Dear Tax Talk:
How much is the amount you can make before you don’t get the earned income credit?


Dear Matt,
There are several limitations on income for the purpose of qualifying for the earned income credit, or EIC. EIC is a tax rebate to certain low-income workers. To qualify for EIC you’ll have to have worked, and your wages, and/or self-employment income and other income have to be below certain limits.

If you do not have a qualifying child, you must be at least age 25 but under age 65 at the end of 2007.

Your investment income must be less than $2,900. Investment income is principally income from interest, dividends, capital gains and net rents.
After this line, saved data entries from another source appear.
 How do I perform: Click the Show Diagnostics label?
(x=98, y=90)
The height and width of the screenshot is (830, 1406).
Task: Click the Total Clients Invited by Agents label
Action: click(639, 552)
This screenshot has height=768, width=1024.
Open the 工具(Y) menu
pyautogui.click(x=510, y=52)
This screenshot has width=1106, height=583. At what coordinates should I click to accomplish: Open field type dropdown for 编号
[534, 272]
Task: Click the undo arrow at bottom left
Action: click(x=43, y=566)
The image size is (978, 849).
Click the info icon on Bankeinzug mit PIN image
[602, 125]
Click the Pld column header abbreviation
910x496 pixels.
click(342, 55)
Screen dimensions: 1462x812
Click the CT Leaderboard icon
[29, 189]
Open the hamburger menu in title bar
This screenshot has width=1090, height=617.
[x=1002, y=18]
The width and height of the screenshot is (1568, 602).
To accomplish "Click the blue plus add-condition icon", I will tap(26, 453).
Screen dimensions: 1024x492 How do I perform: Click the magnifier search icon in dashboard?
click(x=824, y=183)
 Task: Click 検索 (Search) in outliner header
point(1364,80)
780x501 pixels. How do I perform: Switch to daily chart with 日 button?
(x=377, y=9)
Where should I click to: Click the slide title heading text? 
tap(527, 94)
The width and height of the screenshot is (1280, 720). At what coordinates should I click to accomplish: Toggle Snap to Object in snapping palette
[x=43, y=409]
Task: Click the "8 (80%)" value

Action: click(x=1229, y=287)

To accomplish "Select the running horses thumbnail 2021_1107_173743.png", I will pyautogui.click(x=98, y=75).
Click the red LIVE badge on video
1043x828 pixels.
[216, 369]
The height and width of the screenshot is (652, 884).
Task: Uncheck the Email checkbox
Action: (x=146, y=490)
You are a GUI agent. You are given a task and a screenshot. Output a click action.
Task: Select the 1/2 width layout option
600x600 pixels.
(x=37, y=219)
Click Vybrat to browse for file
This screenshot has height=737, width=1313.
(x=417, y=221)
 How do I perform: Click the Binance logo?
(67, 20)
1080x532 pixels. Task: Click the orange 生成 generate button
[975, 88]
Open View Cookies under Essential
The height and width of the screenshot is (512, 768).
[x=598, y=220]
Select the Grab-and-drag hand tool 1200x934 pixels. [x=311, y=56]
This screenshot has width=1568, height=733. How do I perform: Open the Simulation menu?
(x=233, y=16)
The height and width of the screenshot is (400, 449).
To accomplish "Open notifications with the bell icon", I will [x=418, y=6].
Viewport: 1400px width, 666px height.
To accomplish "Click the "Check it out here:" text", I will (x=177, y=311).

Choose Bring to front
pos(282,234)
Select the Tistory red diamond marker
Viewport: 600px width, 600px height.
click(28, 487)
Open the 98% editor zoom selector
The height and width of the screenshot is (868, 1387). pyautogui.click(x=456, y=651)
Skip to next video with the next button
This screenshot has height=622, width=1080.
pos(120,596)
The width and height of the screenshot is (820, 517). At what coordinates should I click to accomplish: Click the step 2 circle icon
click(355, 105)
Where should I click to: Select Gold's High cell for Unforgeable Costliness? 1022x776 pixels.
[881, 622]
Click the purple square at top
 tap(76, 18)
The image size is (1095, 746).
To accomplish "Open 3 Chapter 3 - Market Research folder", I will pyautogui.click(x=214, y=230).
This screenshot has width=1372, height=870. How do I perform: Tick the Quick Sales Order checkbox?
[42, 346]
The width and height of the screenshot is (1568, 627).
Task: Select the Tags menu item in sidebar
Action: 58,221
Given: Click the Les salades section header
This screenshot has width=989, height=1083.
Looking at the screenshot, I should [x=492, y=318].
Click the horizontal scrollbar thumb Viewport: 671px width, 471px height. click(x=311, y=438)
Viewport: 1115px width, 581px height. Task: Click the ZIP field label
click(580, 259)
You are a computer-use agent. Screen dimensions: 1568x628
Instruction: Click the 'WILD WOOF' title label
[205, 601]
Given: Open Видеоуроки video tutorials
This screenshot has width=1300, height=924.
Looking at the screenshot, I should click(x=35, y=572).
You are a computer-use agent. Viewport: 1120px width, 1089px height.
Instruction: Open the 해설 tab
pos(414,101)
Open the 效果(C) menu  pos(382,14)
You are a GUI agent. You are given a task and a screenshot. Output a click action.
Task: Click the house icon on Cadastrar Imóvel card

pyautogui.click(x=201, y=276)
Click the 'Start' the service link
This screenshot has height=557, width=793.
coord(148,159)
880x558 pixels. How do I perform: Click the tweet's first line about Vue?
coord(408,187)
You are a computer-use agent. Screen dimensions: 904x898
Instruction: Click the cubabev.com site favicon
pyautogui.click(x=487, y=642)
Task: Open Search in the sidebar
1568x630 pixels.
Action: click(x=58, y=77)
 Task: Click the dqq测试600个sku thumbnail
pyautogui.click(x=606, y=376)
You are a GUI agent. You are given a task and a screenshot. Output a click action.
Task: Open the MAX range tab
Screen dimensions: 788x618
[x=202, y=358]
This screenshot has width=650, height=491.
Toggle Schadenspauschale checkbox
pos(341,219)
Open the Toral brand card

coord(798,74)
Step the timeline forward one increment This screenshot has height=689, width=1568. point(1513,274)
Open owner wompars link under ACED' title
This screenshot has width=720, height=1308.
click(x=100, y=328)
Royalties and passive activity income are also considered investment income.

Adjusted gross income & earned income must be less than:
$37,783 ($39,783 for married filing jointly) if you have more than one qualifying child.
$33,241 ($35,241 for married filing jointly) if you have one qualifying child.
$12,590 ($14,590 for married filing jointly) if you do not have a qualifying child.

The 2007 earned income credit tables begin on Page 44 of
IRS Publication 596. Even if you are not required to file a tax return because of low income, you need to file a return if you want to claim the EIC.

To ensure compliance with requirements imposed by the IRS, we inform you that any U.S. federal tax advice contained in this communication (including any attachments) is not intended or written to be used, and cannot be used, for the purpose of (i) avoiding penalties under the Internal Revenue Code or (ii) promoting, marketing or recommending to another party any transaction or matter addressed herein. Taxpayers should seek professional advice based on their particular circumstances.